## [What is needed]
Lay out the lines from the start of the entries through the line containing "coord(462,65)" as a Markdown table with the columns Row and Entry line. Leave out any blank lines.

Entries on target coordinates:
------------------------------------------------------------------------

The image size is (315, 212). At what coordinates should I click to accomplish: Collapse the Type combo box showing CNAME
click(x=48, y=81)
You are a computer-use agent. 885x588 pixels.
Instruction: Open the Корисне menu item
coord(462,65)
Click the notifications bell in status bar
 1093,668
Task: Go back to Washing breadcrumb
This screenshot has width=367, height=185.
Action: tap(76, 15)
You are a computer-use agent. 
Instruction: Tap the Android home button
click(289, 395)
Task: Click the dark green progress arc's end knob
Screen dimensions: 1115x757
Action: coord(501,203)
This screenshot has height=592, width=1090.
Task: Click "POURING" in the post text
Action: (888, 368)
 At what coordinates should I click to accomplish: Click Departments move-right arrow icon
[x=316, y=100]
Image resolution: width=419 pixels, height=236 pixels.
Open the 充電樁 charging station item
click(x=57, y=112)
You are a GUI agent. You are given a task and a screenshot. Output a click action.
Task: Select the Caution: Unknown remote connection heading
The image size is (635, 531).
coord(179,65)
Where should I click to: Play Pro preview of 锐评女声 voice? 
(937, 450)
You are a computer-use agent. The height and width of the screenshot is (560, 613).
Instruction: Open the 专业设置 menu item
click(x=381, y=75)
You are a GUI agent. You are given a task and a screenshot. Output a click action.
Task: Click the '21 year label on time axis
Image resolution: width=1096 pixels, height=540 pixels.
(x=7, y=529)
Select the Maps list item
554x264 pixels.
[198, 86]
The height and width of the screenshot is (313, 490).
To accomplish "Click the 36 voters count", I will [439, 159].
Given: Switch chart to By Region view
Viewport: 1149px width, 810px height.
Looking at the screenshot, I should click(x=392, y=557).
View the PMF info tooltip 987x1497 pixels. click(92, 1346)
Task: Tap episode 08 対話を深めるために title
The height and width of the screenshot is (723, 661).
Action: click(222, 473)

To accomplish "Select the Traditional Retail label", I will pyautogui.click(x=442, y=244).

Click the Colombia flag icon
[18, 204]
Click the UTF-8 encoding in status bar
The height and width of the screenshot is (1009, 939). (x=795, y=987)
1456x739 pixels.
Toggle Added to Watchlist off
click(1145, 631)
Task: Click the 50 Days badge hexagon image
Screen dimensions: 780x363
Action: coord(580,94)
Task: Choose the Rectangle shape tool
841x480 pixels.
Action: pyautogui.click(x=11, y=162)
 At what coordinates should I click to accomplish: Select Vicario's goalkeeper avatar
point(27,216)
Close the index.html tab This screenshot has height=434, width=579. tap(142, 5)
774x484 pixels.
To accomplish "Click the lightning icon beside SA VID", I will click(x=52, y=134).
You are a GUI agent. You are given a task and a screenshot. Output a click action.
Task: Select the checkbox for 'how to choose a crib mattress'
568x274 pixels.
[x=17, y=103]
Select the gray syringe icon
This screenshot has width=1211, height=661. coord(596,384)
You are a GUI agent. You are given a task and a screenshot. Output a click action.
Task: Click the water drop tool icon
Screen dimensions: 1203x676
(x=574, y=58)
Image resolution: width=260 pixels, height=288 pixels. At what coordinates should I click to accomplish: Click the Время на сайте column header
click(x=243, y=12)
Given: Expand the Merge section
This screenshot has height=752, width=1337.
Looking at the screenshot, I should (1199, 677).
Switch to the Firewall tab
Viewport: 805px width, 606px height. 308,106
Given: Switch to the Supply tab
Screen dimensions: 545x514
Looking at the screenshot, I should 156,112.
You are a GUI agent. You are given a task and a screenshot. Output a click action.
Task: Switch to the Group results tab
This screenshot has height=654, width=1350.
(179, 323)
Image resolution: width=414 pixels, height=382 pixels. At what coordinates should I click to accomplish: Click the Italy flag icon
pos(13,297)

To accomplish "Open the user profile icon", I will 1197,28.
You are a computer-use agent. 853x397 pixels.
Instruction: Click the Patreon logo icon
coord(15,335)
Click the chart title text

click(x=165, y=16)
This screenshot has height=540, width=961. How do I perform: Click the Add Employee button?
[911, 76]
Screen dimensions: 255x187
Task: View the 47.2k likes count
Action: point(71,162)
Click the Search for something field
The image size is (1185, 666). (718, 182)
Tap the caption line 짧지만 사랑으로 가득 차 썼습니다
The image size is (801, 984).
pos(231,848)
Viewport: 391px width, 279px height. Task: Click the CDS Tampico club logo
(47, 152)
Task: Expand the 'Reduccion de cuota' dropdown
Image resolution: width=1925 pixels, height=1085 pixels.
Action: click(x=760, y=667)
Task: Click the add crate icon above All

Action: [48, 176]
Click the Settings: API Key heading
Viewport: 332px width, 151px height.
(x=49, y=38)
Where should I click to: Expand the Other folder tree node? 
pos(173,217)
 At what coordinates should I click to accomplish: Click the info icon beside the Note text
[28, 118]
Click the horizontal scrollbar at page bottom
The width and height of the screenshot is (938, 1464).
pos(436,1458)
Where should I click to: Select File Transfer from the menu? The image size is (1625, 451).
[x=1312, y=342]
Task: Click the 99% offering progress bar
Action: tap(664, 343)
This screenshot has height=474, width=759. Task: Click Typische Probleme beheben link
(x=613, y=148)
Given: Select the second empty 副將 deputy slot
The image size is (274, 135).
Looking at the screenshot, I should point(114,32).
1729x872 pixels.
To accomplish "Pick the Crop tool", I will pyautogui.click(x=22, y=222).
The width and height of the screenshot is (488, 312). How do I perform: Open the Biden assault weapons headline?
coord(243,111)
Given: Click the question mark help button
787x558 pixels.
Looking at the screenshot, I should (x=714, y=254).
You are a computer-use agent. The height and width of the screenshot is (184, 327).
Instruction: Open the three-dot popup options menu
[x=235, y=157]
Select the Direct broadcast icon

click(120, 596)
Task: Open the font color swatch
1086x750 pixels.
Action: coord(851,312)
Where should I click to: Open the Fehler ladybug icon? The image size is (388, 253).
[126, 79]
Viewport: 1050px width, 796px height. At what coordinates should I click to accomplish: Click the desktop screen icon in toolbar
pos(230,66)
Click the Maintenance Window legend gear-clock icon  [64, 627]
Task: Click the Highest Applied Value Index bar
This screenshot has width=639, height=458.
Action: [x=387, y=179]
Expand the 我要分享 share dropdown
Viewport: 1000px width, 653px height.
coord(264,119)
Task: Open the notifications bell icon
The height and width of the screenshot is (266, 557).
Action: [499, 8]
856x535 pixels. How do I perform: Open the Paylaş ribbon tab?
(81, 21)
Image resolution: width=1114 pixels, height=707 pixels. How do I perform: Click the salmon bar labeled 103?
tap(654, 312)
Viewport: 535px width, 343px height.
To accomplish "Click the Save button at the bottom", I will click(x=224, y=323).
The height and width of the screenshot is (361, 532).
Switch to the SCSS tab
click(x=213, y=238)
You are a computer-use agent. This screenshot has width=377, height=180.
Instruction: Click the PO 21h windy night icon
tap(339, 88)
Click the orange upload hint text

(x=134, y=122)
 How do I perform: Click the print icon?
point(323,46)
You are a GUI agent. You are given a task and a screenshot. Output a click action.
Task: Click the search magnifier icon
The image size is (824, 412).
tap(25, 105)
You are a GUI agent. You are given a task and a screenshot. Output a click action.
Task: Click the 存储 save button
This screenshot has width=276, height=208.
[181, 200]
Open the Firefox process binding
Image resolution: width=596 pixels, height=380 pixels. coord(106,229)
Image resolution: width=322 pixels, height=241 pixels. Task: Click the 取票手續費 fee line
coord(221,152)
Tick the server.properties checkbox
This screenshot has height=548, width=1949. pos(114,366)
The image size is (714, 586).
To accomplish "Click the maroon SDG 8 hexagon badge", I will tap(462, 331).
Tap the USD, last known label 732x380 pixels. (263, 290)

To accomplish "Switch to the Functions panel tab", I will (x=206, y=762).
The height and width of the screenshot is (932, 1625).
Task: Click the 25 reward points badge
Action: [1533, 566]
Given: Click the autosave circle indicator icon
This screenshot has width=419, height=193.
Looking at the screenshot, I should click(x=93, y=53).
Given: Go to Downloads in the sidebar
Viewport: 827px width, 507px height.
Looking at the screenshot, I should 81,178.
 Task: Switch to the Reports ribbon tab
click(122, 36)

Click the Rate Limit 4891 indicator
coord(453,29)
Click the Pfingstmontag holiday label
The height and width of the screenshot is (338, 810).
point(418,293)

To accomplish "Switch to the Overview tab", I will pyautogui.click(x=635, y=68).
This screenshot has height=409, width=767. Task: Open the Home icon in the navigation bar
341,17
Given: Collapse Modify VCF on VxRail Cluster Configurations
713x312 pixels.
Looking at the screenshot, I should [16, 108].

------------------------------------------------------------------------

## [Reply]
| Row | Entry line |
|---|---|
| 1 | The image size is (315, 212). At what coordinates should I click to accomplish: Collapse the Type combo box showing CNAME |
| 2 | click(x=48, y=81) |
| 3 | You are a computer-use agent. 885x588 pixels. |
| 4 | Instruction: Open the Корисне menu item |
| 5 | coord(462,65) |